That's the problem with high school, the pressure to avoid liability lawsuits is huge. Some places flat out canceled their theatre programs just so that their underwriters could get some sleep at night. Anyway, with even the slightest head trauma it's worth getting checked out. I have a prominent scar on my right eyebrow because nobody bothered to send me to the hospital for stitches, could have been easily fixed.


----------



## ship (Apr 16, 2005)

It would seem that what seemed to be nylock nut in the photo was just a standard nut but with cone washer to lock it into place.
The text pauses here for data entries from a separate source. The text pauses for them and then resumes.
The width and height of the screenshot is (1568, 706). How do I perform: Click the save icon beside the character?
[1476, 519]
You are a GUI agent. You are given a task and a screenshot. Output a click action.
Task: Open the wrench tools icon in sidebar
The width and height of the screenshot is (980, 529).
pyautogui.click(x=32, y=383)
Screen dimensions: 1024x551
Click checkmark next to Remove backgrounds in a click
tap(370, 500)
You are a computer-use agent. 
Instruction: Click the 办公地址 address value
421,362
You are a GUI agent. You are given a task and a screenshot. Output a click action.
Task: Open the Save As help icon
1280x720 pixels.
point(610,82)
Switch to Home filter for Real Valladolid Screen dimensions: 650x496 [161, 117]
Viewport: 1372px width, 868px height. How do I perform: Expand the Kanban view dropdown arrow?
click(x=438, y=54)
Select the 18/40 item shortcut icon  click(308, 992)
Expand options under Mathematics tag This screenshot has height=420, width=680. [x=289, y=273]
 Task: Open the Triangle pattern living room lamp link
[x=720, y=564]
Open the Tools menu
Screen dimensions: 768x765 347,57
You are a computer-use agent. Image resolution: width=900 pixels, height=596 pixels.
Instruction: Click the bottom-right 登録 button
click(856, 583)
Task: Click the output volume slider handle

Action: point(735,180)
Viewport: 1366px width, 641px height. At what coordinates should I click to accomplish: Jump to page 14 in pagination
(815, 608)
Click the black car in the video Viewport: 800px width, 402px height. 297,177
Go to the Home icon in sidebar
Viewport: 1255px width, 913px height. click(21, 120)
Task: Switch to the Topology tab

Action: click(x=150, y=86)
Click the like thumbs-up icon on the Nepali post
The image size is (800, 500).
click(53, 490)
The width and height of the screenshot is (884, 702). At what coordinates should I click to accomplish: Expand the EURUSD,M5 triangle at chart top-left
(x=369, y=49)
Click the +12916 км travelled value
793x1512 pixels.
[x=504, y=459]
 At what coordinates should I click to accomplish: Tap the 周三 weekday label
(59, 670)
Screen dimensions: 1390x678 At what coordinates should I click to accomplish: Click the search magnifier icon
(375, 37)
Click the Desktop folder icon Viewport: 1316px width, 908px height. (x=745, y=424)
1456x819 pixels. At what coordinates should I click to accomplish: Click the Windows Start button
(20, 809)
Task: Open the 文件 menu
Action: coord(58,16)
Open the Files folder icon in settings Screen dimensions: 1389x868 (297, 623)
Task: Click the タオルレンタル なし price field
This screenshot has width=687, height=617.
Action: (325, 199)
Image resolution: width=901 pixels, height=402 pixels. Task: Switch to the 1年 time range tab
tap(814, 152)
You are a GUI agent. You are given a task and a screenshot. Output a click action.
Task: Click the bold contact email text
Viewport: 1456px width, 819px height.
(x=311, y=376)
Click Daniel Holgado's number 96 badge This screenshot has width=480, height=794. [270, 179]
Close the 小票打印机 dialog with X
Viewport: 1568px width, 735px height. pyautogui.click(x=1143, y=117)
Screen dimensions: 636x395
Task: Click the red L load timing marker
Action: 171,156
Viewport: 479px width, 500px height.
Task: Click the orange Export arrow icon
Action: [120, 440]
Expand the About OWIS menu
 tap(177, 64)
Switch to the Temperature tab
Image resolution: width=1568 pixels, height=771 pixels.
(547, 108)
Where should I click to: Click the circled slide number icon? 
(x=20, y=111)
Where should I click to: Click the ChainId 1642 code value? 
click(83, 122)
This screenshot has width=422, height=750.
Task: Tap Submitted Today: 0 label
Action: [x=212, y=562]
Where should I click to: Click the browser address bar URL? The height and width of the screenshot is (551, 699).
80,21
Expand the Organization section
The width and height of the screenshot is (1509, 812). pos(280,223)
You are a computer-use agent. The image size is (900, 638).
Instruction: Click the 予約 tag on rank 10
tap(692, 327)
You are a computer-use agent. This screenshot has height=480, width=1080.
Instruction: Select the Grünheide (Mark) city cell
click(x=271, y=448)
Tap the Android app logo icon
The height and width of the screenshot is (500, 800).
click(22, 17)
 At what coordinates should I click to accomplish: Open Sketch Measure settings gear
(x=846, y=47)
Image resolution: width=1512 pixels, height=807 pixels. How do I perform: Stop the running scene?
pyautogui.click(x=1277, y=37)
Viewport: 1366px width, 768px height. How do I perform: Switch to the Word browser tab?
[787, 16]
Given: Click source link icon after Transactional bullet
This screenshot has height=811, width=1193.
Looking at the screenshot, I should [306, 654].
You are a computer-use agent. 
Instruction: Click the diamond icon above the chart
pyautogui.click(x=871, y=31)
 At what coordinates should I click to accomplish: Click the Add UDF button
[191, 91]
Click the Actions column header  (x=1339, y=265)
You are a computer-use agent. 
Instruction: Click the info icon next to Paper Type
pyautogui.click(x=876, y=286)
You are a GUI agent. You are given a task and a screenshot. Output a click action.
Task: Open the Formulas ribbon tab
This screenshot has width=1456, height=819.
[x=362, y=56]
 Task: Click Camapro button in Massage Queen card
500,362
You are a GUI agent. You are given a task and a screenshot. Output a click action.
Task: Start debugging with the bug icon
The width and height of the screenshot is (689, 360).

While the cone washer is a good type of lock washer that adds tension the more it's tightened, short of having a locking nut it just might let the normal nut come loose if not tensioned sufficiently.

My recommendation would be either to use a side lock nut in the place of the normal nut in all similar equipment, or reverse the bolt in the yoke if possible and use a 1/4" longer one to use a nylock nut.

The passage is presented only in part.